Dalai was the first that I saw to point out that Amicas (AMCS) is waving goodbye to Peter McClennen, its President and COO. I am actually not shocked about this. Amicas is a second tier PACS company that has struggled to find its way. The company is thought of as a growth company but it seems that a lot of time has been spent just to maintain its position in the market. The stock as also lagged since it dropped from $5 to trade now at around $3. Now this is not Vonage territory but something over there is not working.

I am not about to knock Peter. I have known him since I was 16 and he was working at Fuji. I knew him when he worked at GE. I talked to him a couple of times a year at Amicas. He is a stand up individual that has a lot to bring to the table for any company. He is also one of the most enthusiastic people I have ever met.

I think that Amicas is the first company (maybe not) that is showing signs of problems. There are a great many second tier PACS vendors that have struggled to differentiate themselves from the major players, GE, AGFA, Fuji, Philips, and McKesson. Those companies have a very significant market share leaving Amicas, Dynamic Imagaing, Emageon, and a plethora of other companies to pickup the rest.
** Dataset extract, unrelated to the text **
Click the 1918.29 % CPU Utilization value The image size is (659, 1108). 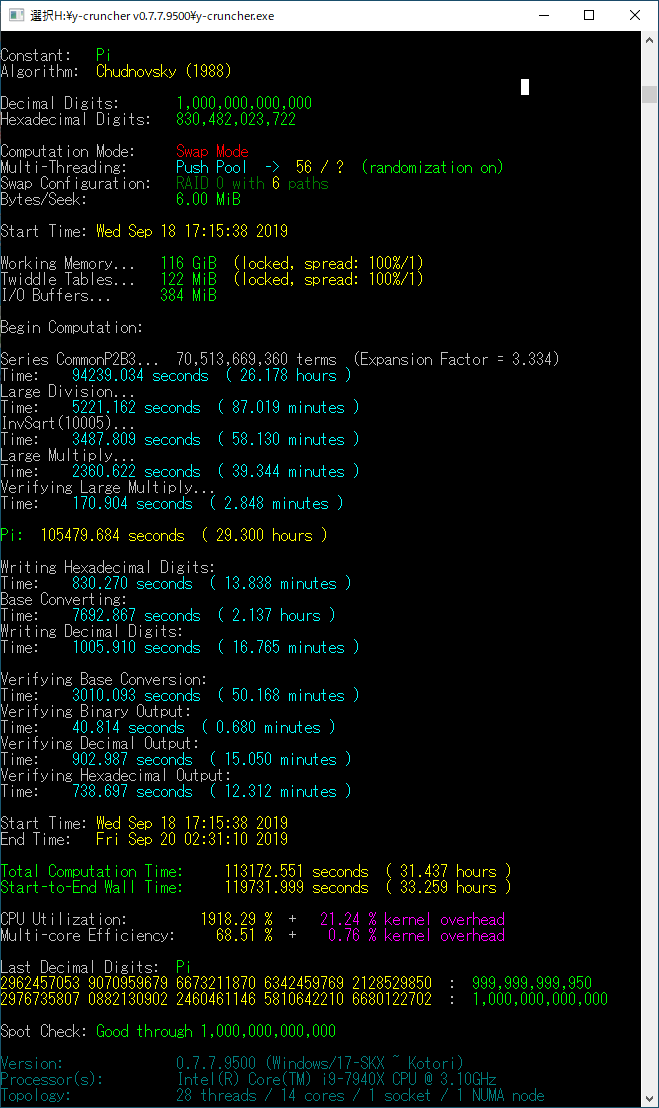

Over the next few years numerous small PACS companies are going to die. There is simply not enough market share to go around. Those players that are able to differentiate themselves and find niche markets to serve will survive although probably not forever.

A major force in the industry will be the introduction of the native 3D PACS from TeraRecon. The deep integration of 3D is something that will significantly raise the technological bar for all PACS companies. once that happens the first real game changer that causes the core PACS technology to change in a long time, maybe since DICOM, will occur.

The other problem for smaller companies is the exit strategy. There are not a lot of companies in radiology that need a PACS as part of their offerings. So there are not a lot of potential acquirers left. Probably a couple of up and coming EMRs will want one but who can say. I think that for small PACS companies the future looks bleak.